Google Cloud Identity and Access Management (IAM) follows the principle of least privilege. Permissions are grouped into roles, and roles are bound to members (users, groups, service accounts) at a specific resource level (organization, folder, project, or individual resource).

Role Type	Description	Example
Basic Roles	Owner, Editor, Viewer. Very broad. Avoid in production.	`roles/editor`
Predefined Roles	Granular, service-specific roles managed by Google.	`roles/bigquery.dataViewer`
Custom Roles	User-defined set of permissions for maximum precision.	`roles/custom.dataAnalyst`

For data engineering, key IAM considerations include BigQuery dataset-level access, column-level security via policy tags, and row-level security with CREATE ROW ACCESS POLICY.

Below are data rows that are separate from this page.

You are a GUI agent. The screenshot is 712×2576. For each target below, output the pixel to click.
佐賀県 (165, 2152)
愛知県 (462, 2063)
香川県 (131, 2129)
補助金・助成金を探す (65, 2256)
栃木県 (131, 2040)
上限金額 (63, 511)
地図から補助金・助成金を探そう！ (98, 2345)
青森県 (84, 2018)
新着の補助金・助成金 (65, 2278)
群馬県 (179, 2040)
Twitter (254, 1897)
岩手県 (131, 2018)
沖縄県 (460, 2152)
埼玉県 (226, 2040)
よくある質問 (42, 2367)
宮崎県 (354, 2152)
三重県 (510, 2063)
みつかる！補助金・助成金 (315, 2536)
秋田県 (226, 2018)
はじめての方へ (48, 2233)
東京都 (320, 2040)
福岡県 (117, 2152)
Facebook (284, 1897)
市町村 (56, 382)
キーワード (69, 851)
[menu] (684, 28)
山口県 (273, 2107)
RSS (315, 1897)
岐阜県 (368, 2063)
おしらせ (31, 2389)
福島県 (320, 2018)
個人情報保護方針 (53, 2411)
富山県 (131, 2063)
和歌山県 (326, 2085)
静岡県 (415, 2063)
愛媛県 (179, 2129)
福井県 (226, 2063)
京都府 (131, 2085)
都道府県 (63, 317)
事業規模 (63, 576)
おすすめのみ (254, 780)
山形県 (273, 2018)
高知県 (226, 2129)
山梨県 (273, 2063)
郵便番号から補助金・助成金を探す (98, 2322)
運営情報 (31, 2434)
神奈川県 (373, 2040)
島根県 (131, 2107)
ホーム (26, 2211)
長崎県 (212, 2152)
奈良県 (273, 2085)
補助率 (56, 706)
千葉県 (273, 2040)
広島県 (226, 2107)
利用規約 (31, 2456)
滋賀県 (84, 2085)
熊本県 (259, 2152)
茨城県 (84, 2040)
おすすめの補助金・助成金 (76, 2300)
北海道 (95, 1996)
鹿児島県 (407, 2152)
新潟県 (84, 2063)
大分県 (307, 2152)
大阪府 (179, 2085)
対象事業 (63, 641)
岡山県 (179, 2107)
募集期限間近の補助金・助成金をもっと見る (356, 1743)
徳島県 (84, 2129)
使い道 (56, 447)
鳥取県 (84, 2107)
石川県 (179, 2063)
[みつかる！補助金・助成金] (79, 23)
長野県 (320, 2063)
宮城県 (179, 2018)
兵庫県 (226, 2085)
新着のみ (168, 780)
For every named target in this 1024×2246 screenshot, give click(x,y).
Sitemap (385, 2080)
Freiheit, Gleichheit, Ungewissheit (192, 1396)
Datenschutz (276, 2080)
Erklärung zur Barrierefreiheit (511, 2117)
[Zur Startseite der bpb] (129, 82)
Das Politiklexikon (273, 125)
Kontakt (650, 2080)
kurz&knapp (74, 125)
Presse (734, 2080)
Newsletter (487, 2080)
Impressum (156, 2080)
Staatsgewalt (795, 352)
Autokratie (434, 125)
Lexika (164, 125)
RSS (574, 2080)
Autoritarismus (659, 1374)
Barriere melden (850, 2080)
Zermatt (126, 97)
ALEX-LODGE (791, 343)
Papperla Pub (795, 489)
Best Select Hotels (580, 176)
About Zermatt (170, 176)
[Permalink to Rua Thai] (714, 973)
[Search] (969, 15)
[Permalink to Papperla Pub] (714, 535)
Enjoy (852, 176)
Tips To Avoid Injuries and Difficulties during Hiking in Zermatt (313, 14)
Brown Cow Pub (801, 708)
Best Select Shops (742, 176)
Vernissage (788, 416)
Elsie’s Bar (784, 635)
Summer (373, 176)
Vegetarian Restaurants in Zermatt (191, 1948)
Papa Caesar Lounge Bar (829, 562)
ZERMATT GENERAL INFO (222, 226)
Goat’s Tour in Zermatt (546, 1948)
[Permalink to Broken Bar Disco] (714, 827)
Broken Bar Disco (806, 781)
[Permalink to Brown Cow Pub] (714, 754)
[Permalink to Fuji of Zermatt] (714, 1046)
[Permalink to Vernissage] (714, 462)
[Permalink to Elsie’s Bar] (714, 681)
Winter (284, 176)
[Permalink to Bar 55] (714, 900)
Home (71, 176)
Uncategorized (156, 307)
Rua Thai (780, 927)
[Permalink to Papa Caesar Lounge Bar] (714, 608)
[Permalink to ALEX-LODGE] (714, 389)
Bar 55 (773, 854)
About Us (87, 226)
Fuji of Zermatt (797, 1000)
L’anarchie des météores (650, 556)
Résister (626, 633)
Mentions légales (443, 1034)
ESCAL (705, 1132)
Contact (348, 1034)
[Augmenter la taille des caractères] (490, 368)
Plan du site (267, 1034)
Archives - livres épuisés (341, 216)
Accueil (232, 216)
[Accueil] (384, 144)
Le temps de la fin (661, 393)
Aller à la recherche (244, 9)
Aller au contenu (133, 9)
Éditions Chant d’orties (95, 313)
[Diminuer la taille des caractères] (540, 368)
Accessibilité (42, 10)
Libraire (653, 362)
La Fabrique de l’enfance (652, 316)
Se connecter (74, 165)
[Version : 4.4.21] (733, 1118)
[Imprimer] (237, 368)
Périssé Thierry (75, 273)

-- BigQuery row-level security
CREATE ROW ACCESS POLICY region_filter
ON `project.dataset.sales`
GRANT TO ("group:us-analysts@example.com")
FILTER USING (region = 'US');

-- Column-level security with policy tags
-- Applied via Data Catalog taxonomy in the console
-- Then grant access to the policy tag:
-- roles/datacatalog.categoryFineGrainedReader

Exam Tip

When a question mentions "users should only see data for their region" or "restrict PII columns to specific teams," think row-level access policies and column-level policy tags respectively. These are the primary BigQuery fine-grained security mechanisms.

Encryption Options

All data in Google Cloud is encrypted at rest by default using Google-managed encryption keys (GMEK). For additional control, you can choose between Customer-Managed Encryption Keys (CMEK) and Customer-Supplied Encryption Keys (CSEK).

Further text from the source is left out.